* Data supplied:
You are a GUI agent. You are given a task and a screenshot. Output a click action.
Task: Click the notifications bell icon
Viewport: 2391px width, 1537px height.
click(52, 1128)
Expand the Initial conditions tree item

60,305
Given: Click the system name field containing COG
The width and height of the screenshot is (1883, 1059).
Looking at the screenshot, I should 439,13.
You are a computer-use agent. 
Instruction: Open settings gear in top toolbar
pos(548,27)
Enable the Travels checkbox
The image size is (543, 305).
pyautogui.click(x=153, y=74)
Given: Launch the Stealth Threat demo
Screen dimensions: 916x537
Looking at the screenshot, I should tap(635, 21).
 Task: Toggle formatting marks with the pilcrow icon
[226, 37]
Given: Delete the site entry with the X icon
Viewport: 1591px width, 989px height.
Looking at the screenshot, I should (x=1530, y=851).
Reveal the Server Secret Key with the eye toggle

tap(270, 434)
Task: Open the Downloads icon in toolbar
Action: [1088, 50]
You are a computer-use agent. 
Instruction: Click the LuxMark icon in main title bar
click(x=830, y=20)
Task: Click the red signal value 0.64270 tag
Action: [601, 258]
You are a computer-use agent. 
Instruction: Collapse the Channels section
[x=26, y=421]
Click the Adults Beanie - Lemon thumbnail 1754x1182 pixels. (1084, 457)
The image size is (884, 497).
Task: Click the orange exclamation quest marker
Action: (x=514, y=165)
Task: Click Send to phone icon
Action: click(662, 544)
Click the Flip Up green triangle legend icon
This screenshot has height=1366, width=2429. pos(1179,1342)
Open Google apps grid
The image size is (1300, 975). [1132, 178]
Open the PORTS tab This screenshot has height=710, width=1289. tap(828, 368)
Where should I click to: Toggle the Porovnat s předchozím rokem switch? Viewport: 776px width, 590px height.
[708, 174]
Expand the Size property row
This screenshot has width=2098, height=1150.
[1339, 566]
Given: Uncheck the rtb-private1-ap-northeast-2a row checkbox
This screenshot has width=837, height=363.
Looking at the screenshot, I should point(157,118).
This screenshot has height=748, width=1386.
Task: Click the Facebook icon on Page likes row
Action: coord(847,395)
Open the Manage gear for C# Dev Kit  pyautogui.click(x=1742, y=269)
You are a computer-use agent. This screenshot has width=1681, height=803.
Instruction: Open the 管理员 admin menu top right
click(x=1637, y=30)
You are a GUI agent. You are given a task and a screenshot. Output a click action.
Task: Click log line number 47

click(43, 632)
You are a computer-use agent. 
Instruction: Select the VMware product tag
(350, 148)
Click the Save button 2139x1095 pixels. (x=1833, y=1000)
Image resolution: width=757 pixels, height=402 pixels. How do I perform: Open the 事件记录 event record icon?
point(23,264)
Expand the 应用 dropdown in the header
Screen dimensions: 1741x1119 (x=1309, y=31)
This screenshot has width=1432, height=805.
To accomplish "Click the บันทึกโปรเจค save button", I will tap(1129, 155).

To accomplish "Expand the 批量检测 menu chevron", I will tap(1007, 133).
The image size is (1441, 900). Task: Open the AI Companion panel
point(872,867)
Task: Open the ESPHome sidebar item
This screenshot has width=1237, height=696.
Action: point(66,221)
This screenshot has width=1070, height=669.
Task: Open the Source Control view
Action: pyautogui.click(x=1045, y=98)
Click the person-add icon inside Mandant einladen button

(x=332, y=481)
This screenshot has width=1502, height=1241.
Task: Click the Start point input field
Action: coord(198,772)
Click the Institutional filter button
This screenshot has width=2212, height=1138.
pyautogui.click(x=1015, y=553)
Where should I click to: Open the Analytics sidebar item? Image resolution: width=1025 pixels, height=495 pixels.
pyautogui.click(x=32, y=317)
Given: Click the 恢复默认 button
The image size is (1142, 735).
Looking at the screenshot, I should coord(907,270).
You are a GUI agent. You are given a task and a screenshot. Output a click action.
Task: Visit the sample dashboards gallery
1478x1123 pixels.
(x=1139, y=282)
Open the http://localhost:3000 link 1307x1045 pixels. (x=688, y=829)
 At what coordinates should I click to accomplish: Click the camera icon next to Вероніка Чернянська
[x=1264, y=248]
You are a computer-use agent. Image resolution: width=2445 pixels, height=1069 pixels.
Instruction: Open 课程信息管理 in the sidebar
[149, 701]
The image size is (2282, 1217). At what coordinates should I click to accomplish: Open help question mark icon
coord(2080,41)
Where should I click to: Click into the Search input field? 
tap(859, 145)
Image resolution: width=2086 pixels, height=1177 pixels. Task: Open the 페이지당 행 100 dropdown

* Problem statement: From the material above, copy each line that includes the word "checkbox".

* Response for this exercise:
Enable the Travels checkbox
Given: Uncheck the rtb-private1-ap-northeast-2a row checkbox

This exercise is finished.